[A run of records]
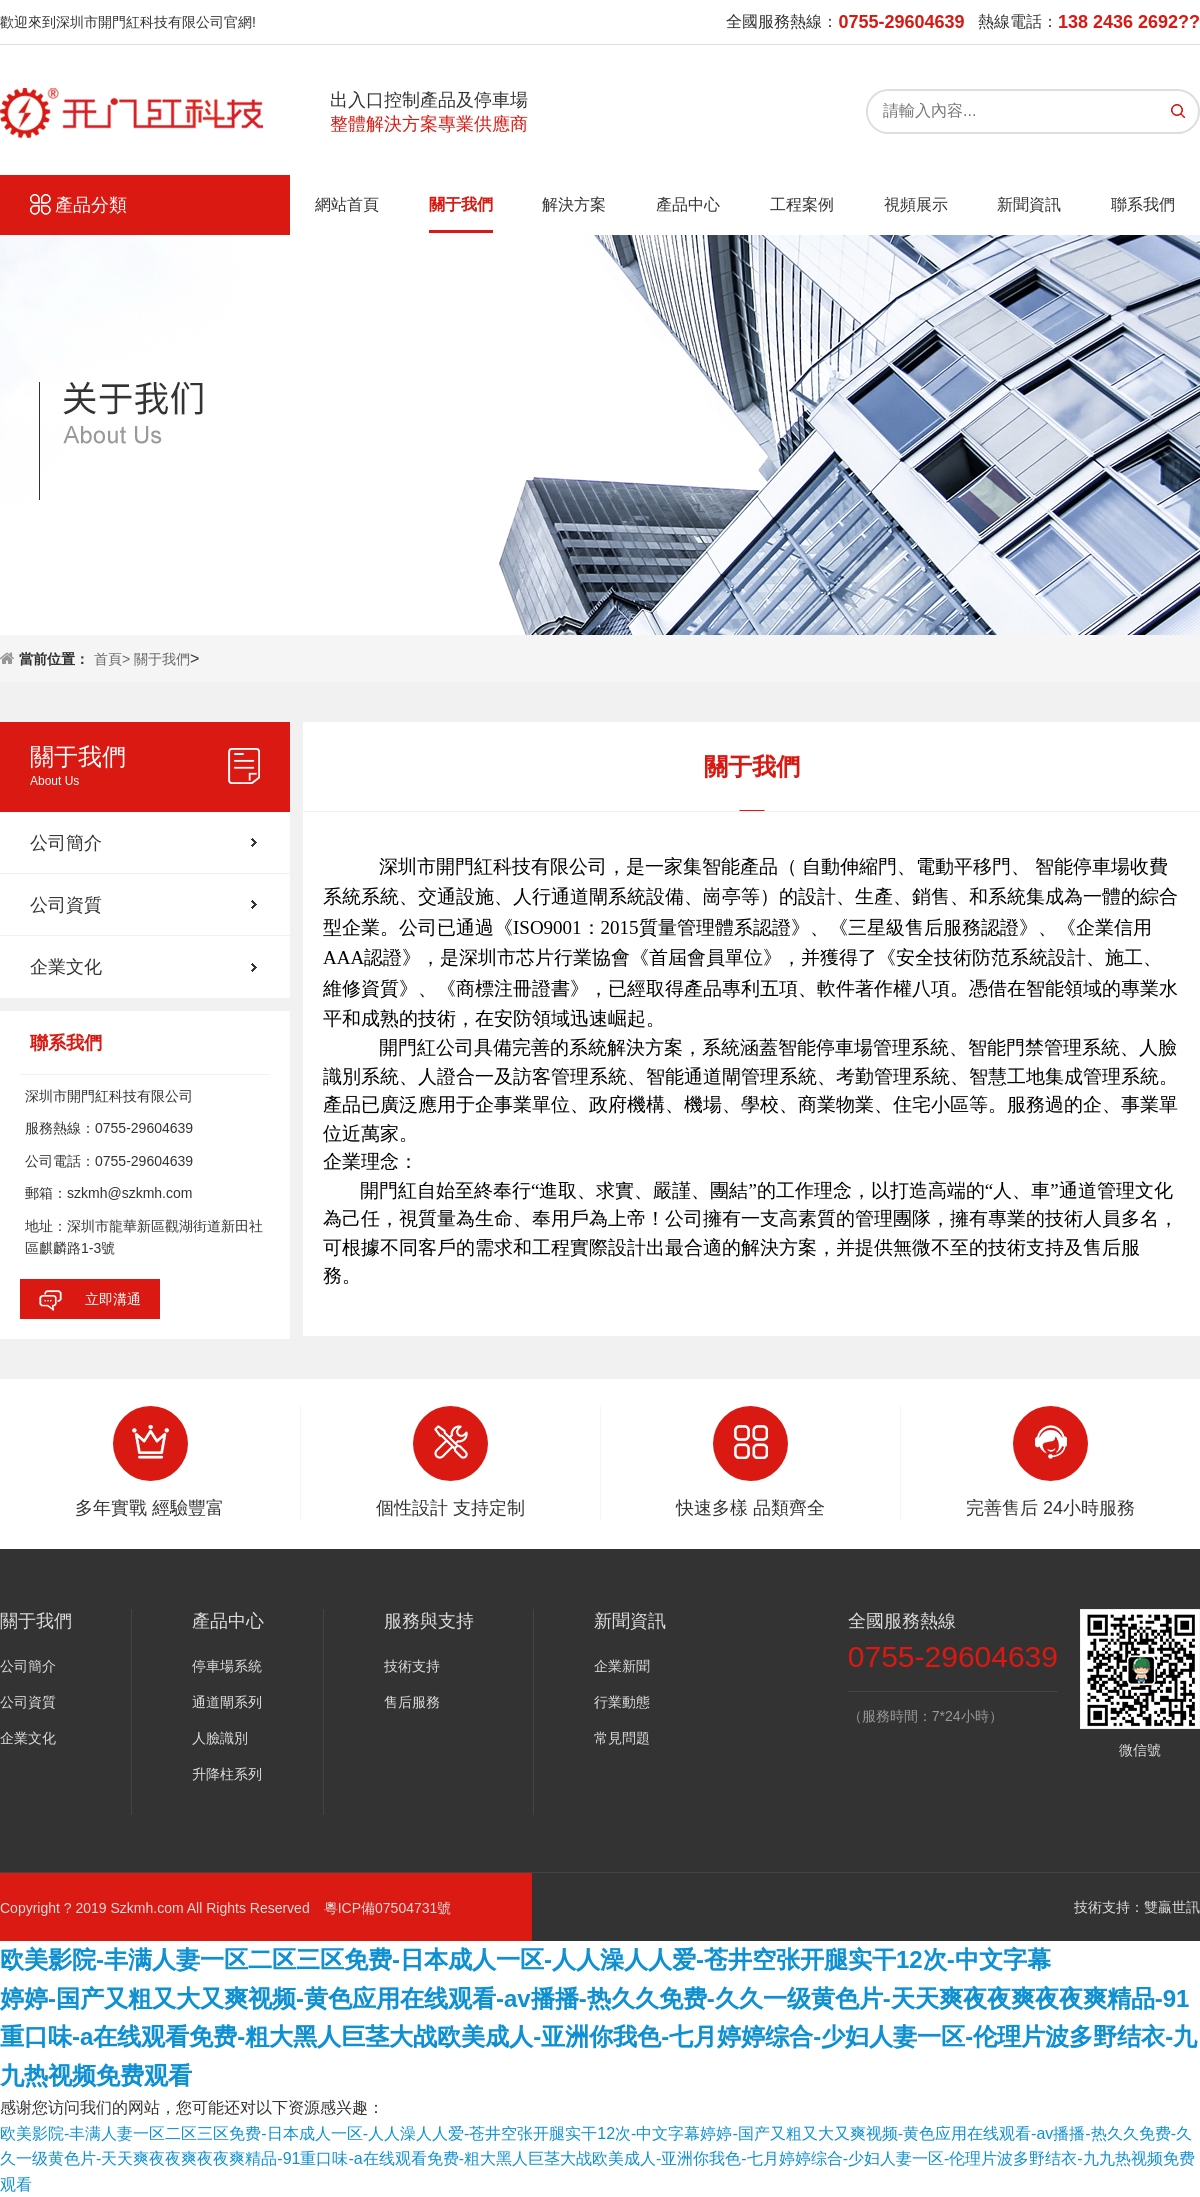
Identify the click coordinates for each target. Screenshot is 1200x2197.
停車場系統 (227, 1666)
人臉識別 (220, 1738)
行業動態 (622, 1702)
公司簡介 (66, 843)
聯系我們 (1143, 204)
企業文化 (66, 967)
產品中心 (688, 204)
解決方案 (574, 204)
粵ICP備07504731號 (388, 1908)
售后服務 (412, 1702)
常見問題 (622, 1738)
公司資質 (66, 905)
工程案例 (802, 204)
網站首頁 (347, 204)
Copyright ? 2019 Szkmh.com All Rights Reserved (162, 1908)
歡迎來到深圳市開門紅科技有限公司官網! (128, 22)
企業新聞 (622, 1666)
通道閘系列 (227, 1702)
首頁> (114, 659)
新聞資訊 (1029, 204)
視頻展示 (916, 204)
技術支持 (412, 1666)
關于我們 (461, 204)
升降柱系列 (227, 1774)
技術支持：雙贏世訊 (1137, 1907)
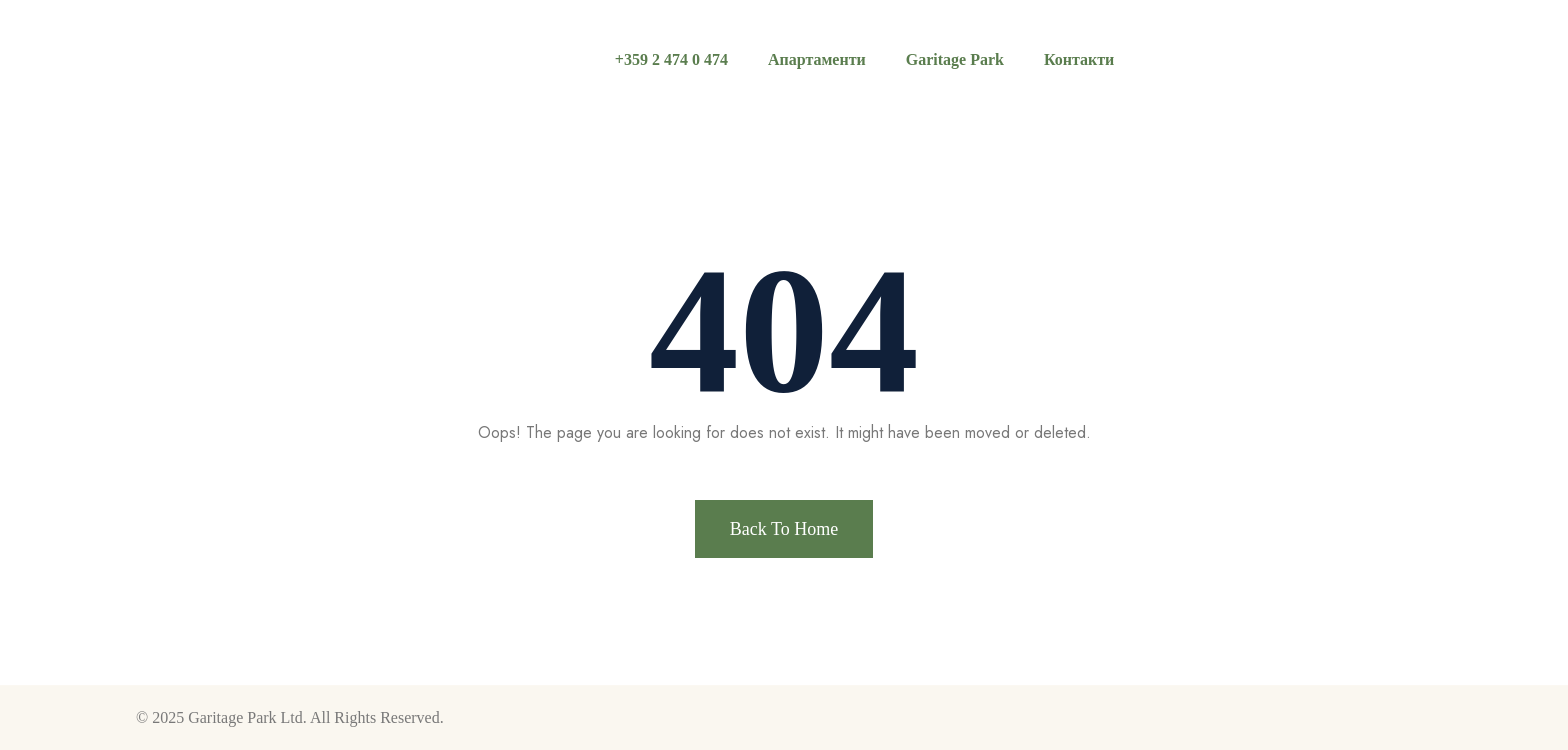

● **Required work**: Copy out every line of the records above without any changes, omitting the pictures.

● **Answer to this exercise**:
Identify the click coordinates for each target. Screenshot is 1200x2197.
停車場系統 (227, 1666)
人臉識別 (220, 1738)
行業動態 (622, 1702)
公司簡介 (66, 843)
聯系我們 (1143, 204)
企業文化 (66, 967)
產品中心 (688, 204)
解決方案 (574, 204)
粵ICP備07504731號 (388, 1908)
售后服務 (412, 1702)
常見問題 (622, 1738)
公司資質 (66, 905)
工程案例 (802, 204)
網站首頁 (347, 204)
Copyright ? 2019 Szkmh.com All Rights Reserved (162, 1908)
歡迎來到深圳市開門紅科技有限公司官網! (128, 22)
企業新聞 (622, 1666)
通道閘系列 (227, 1702)
首頁> (114, 659)
新聞資訊 (1029, 204)
視頻展示 (916, 204)
技術支持 (412, 1666)
關于我們 (461, 204)
升降柱系列 (227, 1774)
技術支持：雙贏世訊 (1137, 1907)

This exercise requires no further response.